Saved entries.
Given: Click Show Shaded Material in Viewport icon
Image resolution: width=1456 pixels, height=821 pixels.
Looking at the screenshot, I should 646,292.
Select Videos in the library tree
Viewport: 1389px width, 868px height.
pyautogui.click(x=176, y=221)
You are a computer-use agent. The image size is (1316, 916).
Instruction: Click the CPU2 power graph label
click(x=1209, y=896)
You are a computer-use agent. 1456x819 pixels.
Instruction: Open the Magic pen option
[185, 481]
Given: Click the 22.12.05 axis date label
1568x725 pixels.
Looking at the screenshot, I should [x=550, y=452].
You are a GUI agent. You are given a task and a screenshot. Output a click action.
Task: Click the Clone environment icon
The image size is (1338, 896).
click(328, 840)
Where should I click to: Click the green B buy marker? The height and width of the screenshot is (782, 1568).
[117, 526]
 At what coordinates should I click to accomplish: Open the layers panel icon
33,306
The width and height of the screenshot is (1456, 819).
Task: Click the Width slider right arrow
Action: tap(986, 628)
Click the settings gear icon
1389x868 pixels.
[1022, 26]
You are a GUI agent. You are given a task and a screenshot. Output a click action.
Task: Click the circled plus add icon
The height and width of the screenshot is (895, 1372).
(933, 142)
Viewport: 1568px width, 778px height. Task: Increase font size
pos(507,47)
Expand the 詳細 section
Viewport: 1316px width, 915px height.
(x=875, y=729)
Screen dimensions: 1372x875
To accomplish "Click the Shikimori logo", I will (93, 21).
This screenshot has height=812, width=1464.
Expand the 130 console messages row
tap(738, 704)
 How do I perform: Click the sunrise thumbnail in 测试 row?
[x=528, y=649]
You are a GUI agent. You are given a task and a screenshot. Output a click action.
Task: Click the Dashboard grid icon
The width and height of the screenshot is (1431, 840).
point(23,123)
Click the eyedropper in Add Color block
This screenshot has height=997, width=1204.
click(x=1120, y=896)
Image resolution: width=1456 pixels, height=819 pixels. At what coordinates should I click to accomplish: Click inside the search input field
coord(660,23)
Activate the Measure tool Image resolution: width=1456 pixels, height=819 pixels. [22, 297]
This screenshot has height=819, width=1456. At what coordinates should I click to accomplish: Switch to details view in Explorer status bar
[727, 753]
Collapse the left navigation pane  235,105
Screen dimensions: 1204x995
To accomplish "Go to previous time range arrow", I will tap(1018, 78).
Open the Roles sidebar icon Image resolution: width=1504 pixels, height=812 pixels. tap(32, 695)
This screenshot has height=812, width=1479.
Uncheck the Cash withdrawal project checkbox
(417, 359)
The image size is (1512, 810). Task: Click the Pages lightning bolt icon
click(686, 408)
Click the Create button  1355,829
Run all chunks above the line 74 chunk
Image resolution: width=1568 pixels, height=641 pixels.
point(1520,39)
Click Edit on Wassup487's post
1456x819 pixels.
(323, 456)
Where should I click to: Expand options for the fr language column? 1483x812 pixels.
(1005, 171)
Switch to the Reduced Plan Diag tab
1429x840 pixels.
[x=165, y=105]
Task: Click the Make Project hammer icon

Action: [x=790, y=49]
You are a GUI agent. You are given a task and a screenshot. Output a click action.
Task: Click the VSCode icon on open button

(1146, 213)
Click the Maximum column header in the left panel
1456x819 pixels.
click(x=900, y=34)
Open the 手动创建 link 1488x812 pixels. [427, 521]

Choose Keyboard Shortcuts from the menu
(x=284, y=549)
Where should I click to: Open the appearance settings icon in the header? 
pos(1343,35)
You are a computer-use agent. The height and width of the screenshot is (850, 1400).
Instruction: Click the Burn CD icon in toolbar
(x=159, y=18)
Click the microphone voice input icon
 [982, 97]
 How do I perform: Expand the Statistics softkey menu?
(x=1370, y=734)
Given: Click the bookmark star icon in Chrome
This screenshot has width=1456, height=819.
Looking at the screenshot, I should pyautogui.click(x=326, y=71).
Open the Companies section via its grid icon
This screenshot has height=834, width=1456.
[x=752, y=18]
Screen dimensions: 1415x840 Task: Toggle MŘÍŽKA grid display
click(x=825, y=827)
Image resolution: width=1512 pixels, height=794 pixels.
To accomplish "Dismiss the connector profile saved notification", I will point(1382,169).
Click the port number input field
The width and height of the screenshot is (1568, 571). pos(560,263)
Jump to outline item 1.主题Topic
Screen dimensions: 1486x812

Instructions for the task. Without leaving anything out, output all of the data above exactly.

Solution to the problem.
Given: Click Show Shaded Material in Viewport icon
Image resolution: width=1456 pixels, height=821 pixels.
Looking at the screenshot, I should 646,292.
Select Videos in the library tree
Viewport: 1389px width, 868px height.
pyautogui.click(x=176, y=221)
You are a computer-use agent. The image size is (1316, 916).
Instruction: Click the CPU2 power graph label
click(x=1209, y=896)
You are a computer-use agent. 1456x819 pixels.
Instruction: Open the Magic pen option
[185, 481]
Given: Click the 22.12.05 axis date label
1568x725 pixels.
Looking at the screenshot, I should [x=550, y=452].
You are a GUI agent. You are given a task and a screenshot. Output a click action.
Task: Click the Clone environment icon
The image size is (1338, 896).
click(328, 840)
Where should I click to: Click the green B buy marker? The height and width of the screenshot is (782, 1568).
[117, 526]
 At what coordinates should I click to accomplish: Open the layers panel icon
33,306
The width and height of the screenshot is (1456, 819).
Task: Click the Width slider right arrow
Action: tap(986, 628)
Click the settings gear icon
1389x868 pixels.
[1022, 26]
You are a GUI agent. You are given a task and a screenshot. Output a click action.
Task: Click the circled plus add icon
The height and width of the screenshot is (895, 1372).
(933, 142)
Viewport: 1568px width, 778px height. Task: Increase font size
pos(507,47)
Expand the 詳細 section
Viewport: 1316px width, 915px height.
(x=875, y=729)
Screen dimensions: 1372x875
To accomplish "Click the Shikimori logo", I will (93, 21).
This screenshot has height=812, width=1464.
Expand the 130 console messages row
tap(738, 704)
 How do I perform: Click the sunrise thumbnail in 测试 row?
[x=528, y=649]
You are a GUI agent. You are given a task and a screenshot. Output a click action.
Task: Click the Dashboard grid icon
The width and height of the screenshot is (1431, 840).
point(23,123)
Click the eyedropper in Add Color block
This screenshot has height=997, width=1204.
click(x=1120, y=896)
Image resolution: width=1456 pixels, height=819 pixels. At what coordinates should I click to accomplish: Click inside the search input field
coord(660,23)
Activate the Measure tool Image resolution: width=1456 pixels, height=819 pixels. [22, 297]
This screenshot has height=819, width=1456. At what coordinates should I click to accomplish: Switch to details view in Explorer status bar
[727, 753]
Collapse the left navigation pane  235,105
Screen dimensions: 1204x995
To accomplish "Go to previous time range arrow", I will tap(1018, 78).
Open the Roles sidebar icon Image resolution: width=1504 pixels, height=812 pixels. tap(32, 695)
This screenshot has height=812, width=1479.
Uncheck the Cash withdrawal project checkbox
(417, 359)
The image size is (1512, 810). Task: Click the Pages lightning bolt icon
click(686, 408)
Click the Create button  1355,829
Run all chunks above the line 74 chunk
Image resolution: width=1568 pixels, height=641 pixels.
point(1520,39)
Click Edit on Wassup487's post
1456x819 pixels.
(323, 456)
Where should I click to: Expand options for the fr language column? 1483x812 pixels.
(1005, 171)
Switch to the Reduced Plan Diag tab
1429x840 pixels.
[x=165, y=105]
Task: Click the Make Project hammer icon

Action: [x=790, y=49]
You are a GUI agent. You are given a task and a screenshot. Output a click action.
Task: Click the VSCode icon on open button

(1146, 213)
Click the Maximum column header in the left panel
1456x819 pixels.
click(x=900, y=34)
Open the 手动创建 link 1488x812 pixels. [427, 521]

Choose Keyboard Shortcuts from the menu
(x=284, y=549)
Where should I click to: Open the appearance settings icon in the header? 
pos(1343,35)
You are a computer-use agent. The height and width of the screenshot is (850, 1400).
Instruction: Click the Burn CD icon in toolbar
(x=159, y=18)
Click the microphone voice input icon
 [982, 97]
 How do I perform: Expand the Statistics softkey menu?
(x=1370, y=734)
Given: Click the bookmark star icon in Chrome
This screenshot has width=1456, height=819.
Looking at the screenshot, I should pyautogui.click(x=326, y=71).
Open the Companies section via its grid icon
This screenshot has height=834, width=1456.
[x=752, y=18]
Screen dimensions: 1415x840 Task: Toggle MŘÍŽKA grid display
click(x=825, y=827)
Image resolution: width=1512 pixels, height=794 pixels.
To accomplish "Dismiss the connector profile saved notification", I will point(1382,169).
Click the port number input field
The width and height of the screenshot is (1568, 571). pos(560,263)
Jump to outline item 1.主题Topic
Screen dimensions: 1486x812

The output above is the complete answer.